We will use Haystack’s `EmbeddingRetriever` in our Extractive QA pipeline. It generates the document embeddings stored in the document store and the query embeddings needed to perform similarity search. The QA system needs information relevant to the query to extract answers. We need to retrieve the documents containing relevant answers from the document store. The retriever’s job is to find the best candidates by computing the similarity between the question and the document embeddings. The final answer is generated based on the best candidates.

# Reader

The Reader takes a question and a set of Documents as input and returns an answer by selecting a text span within the Documents. 

# Install Dependencies

In [None]:
!pip install -U farm-haystack>=1.3.0 pinecone-client datasets

# Load the Dataset

We will use the SQuAD dataset, which consists of questions and context paragraphs containing question answers. Let's load the SQUAD dataset from the HuggingFace Model Hub. We load the dataset into a pandas dataframe and filter the title, question, and context columns, and we drop any duplicate context passages.

In [1]:
from datasets import load_dataset

# load the squad dataset into a pandas dataframe
df = load_dataset("squad", split="train").to_pandas()
# select only title and context column
df = df[["title", "context"]]
# drop rows containing duplicate context passages
df = df.drop_duplicates(subset="context")
df.head()

Downloading builder script:   0%|          | 0.00/1.97k [00:00<?, ?B/s]

Downloading metadata:   0%|          | 0.00/1.02k [00:00<?, ?B/s]

Downloading and preparing dataset squad/plain_text (download: 33.51 MiB, generated: 85.63 MiB, post-processed: Unknown size, total: 119.14 MiB) to /Users/jamesbriggs/.cache/huggingface/datasets/squad/plain_text/1.0.0/d6ec3ceb99ca480ce37cdd35555d6cb2511d223b9150cce08a837ef62ffea453...

### Dataset content
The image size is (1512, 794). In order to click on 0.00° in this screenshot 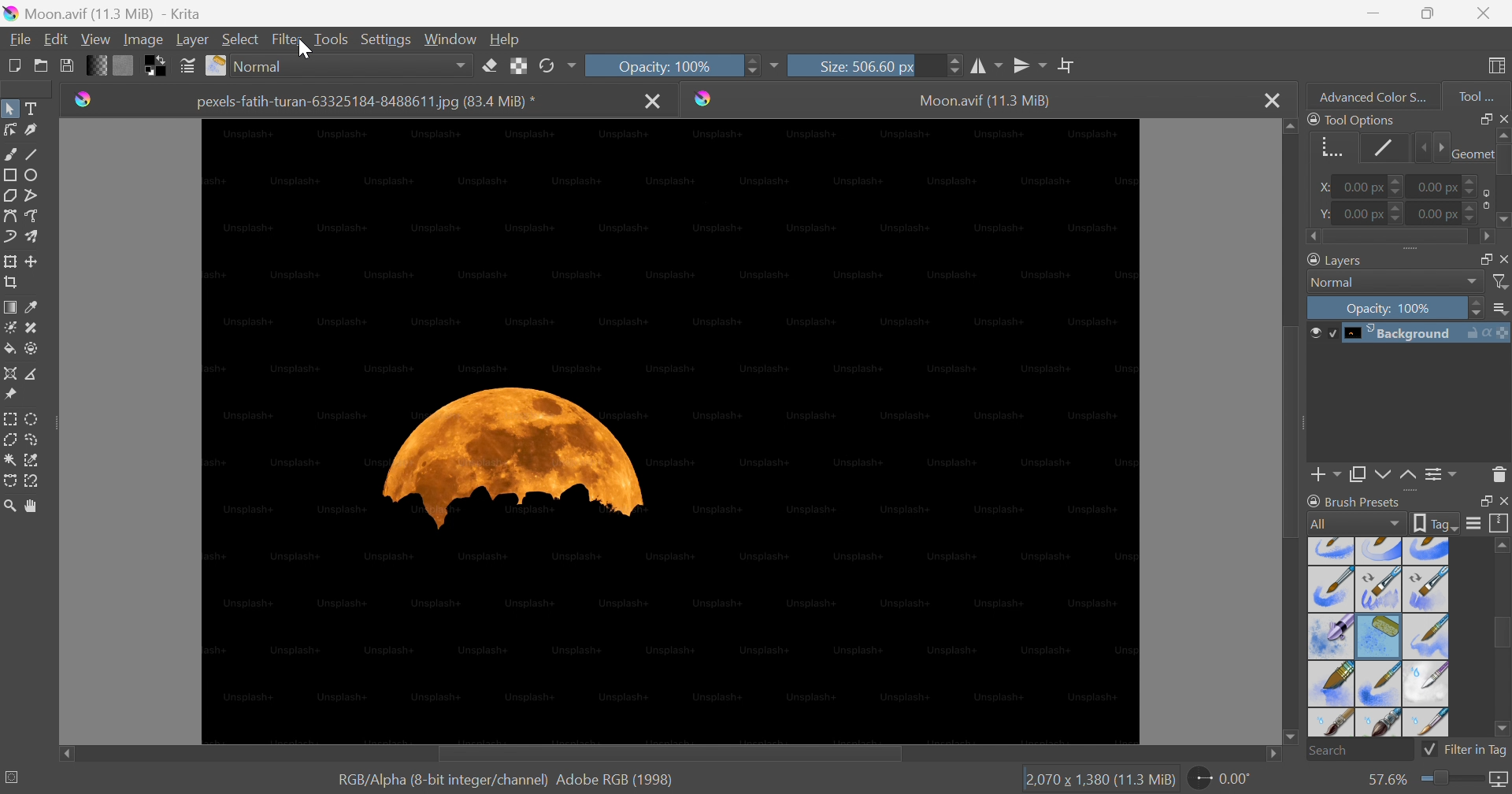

### Given instruction 1
Answer each question about the Haystack QA pipeline text, one per line:
(a) Which retriever does the Extractive QA pipeline use?
(b) What does the Reader take as input?
(c) Which dataset gets loaded into a pandas dataframe?
### Given instruction 2
Repeat the portion of the Haystack QA pipeline text starting with "We will use Haystack’s" and going on through "within the Documents.".

### Correct answer 1
(a) Haystack's `EmbeddingRetriever`
(b) A question and a set of Documents
(c) The SQuAD dataset

### Correct answer 2
We will use Haystack’s `EmbeddingRetriever` in our Extractive QA pipeline. It generates the document embeddings stored in the document store and the query embeddings needed to perform similarity search. The QA system needs information relevant to the query to extract answers. We need to retrieve the documents containing relevant answers from the document store. The retriever’s job is to find the best candidates by computing the similarity between the question and the document embeddings. The final answer is generated based on the best candidates.

# Reader

The Reader takes a question and a set of Documents as input and returns an answer by selecting a text span within the Documents.